→ **REQUIRED ACTION**
The expected output is exactly the lines below, starting at the line with "Instruction: Toggle underline" and ending at the line with "Task: Open the Файл menu", both included; no other line belongs in it.

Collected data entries
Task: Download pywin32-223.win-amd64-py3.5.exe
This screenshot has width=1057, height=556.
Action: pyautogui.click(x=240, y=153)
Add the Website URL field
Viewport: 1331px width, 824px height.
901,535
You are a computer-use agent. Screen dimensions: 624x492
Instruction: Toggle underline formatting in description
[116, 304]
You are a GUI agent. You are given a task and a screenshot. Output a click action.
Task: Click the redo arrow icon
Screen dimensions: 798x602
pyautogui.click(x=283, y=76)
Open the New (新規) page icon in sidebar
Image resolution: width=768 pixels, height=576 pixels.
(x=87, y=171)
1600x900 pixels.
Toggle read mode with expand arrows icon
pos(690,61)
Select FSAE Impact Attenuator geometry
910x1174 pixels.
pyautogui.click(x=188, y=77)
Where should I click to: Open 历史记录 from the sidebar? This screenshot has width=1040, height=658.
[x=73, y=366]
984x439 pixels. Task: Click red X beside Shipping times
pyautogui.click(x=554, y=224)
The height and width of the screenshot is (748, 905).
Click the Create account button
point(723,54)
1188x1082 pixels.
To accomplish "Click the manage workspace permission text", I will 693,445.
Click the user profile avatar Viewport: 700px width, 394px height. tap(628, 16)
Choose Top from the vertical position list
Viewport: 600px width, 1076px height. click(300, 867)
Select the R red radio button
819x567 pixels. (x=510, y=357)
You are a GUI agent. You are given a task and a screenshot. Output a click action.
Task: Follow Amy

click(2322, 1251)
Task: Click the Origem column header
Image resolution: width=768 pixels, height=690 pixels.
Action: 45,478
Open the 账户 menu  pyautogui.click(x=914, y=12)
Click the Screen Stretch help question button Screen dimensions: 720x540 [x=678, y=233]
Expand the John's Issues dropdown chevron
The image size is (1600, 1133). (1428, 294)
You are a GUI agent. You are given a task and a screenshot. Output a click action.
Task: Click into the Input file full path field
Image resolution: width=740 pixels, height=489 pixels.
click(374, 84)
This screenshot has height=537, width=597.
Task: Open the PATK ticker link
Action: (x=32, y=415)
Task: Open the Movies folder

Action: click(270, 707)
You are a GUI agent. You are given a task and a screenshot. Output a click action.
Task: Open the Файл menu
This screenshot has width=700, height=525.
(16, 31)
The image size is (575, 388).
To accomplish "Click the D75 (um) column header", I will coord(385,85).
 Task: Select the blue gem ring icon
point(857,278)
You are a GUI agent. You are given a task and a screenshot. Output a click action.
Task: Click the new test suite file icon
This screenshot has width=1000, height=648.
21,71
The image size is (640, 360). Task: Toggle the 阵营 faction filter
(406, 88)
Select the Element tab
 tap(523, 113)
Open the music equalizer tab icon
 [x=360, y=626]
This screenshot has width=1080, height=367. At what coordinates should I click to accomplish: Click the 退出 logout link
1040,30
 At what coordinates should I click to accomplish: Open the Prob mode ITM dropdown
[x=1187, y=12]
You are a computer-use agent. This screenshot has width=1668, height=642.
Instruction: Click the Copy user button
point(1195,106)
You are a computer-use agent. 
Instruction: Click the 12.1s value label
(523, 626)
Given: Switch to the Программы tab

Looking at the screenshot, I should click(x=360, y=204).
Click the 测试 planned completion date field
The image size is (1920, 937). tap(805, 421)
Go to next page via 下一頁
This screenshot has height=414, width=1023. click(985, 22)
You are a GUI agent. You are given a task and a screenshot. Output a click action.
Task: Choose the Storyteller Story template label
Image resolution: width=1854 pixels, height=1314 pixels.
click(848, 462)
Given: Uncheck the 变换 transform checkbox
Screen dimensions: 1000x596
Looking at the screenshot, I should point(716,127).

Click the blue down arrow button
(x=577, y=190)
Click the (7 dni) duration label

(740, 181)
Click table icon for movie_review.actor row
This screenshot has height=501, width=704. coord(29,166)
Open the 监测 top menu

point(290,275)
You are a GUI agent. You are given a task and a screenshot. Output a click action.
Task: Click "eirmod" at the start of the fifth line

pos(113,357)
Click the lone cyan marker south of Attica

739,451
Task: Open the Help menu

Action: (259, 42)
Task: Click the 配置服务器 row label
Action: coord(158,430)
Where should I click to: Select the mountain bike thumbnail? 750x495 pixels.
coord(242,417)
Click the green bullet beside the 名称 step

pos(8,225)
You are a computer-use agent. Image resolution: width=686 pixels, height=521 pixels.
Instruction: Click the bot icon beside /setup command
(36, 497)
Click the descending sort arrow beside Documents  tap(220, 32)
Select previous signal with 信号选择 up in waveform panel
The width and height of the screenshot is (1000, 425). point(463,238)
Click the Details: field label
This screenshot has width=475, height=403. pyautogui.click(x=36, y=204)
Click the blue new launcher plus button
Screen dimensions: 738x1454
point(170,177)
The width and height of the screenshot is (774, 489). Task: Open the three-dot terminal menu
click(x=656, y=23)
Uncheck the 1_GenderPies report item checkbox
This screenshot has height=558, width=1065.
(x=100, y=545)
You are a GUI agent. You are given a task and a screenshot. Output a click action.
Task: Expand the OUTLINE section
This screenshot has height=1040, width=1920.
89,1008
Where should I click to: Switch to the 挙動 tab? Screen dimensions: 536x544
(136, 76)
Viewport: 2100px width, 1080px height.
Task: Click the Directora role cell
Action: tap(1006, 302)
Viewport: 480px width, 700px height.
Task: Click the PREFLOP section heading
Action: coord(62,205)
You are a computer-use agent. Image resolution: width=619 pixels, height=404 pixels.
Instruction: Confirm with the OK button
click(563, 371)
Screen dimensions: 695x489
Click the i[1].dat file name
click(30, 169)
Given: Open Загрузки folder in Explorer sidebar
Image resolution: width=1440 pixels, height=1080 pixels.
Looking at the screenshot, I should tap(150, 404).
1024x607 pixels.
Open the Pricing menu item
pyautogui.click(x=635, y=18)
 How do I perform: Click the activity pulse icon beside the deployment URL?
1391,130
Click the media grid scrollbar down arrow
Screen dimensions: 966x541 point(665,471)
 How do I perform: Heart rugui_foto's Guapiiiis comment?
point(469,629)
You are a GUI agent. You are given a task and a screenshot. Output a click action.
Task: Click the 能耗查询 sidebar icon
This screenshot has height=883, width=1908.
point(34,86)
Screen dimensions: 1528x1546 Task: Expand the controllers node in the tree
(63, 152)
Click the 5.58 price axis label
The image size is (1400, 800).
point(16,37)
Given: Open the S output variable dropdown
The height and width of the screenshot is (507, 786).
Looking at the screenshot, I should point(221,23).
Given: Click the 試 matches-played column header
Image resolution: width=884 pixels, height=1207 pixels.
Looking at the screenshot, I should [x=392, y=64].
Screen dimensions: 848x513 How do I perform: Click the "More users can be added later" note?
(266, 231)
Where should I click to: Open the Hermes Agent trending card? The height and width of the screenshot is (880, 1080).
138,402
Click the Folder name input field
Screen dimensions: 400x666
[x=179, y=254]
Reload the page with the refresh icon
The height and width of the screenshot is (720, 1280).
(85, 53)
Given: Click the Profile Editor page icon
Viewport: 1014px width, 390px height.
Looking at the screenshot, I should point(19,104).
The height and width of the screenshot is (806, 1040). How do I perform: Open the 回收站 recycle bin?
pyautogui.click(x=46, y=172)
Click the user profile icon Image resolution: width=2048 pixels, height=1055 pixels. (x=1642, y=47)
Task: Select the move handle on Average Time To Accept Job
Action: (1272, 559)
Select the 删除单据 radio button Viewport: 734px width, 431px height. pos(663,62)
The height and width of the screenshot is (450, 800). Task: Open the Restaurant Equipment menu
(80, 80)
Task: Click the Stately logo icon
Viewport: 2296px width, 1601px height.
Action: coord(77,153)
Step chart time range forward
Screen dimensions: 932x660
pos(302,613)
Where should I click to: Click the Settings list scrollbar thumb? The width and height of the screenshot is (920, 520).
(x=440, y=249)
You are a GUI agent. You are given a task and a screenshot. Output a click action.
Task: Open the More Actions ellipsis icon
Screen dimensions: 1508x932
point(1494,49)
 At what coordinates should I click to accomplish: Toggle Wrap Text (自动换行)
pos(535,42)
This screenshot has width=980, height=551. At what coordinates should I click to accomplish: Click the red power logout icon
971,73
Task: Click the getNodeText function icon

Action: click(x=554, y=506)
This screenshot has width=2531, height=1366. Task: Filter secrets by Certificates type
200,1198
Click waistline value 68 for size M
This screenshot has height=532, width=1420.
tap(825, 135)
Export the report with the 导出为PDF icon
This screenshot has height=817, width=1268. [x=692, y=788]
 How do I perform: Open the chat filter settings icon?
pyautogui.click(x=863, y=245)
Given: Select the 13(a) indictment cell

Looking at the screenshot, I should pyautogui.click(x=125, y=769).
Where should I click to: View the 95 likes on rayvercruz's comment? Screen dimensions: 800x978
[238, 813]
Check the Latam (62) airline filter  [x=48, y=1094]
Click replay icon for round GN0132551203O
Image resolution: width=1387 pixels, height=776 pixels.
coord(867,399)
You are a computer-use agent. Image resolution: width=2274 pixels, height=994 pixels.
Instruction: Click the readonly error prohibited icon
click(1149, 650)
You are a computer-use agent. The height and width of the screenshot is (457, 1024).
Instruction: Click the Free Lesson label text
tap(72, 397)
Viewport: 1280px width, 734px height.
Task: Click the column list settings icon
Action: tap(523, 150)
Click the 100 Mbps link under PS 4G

→ **RESULT OF THIS EXERCISE**
Instruction: Toggle underline formatting in description
[116, 304]
You are a GUI agent. You are given a task and a screenshot. Output a click action.
Task: Click the redo arrow icon
Screen dimensions: 798x602
pyautogui.click(x=283, y=76)
Open the New (新規) page icon in sidebar
Image resolution: width=768 pixels, height=576 pixels.
(x=87, y=171)
1600x900 pixels.
Toggle read mode with expand arrows icon
pos(690,61)
Select FSAE Impact Attenuator geometry
910x1174 pixels.
pyautogui.click(x=188, y=77)
Where should I click to: Open 历史记录 from the sidebar? This screenshot has width=1040, height=658.
[x=73, y=366]
984x439 pixels. Task: Click red X beside Shipping times
pyautogui.click(x=554, y=224)
The height and width of the screenshot is (748, 905).
Click the Create account button
point(723,54)
1188x1082 pixels.
To accomplish "Click the manage workspace permission text", I will 693,445.
Click the user profile avatar Viewport: 700px width, 394px height. tap(628, 16)
Choose Top from the vertical position list
Viewport: 600px width, 1076px height. click(300, 867)
Select the R red radio button
819x567 pixels. (x=510, y=357)
You are a GUI agent. You are given a task and a screenshot. Output a click action.
Task: Follow Amy

click(2322, 1251)
Task: Click the Origem column header
Image resolution: width=768 pixels, height=690 pixels.
Action: 45,478
Open the 账户 menu  pyautogui.click(x=914, y=12)
Click the Screen Stretch help question button Screen dimensions: 720x540 [x=678, y=233]
Expand the John's Issues dropdown chevron
The image size is (1600, 1133). (1428, 294)
You are a GUI agent. You are given a task and a screenshot. Output a click action.
Task: Click into the Input file full path field
Image resolution: width=740 pixels, height=489 pixels.
click(374, 84)
This screenshot has height=537, width=597.
Task: Open the PATK ticker link
Action: (x=32, y=415)
Task: Open the Movies folder

Action: click(270, 707)
You are a GUI agent. You are given a task and a screenshot. Output a click action.
Task: Open the Файл menu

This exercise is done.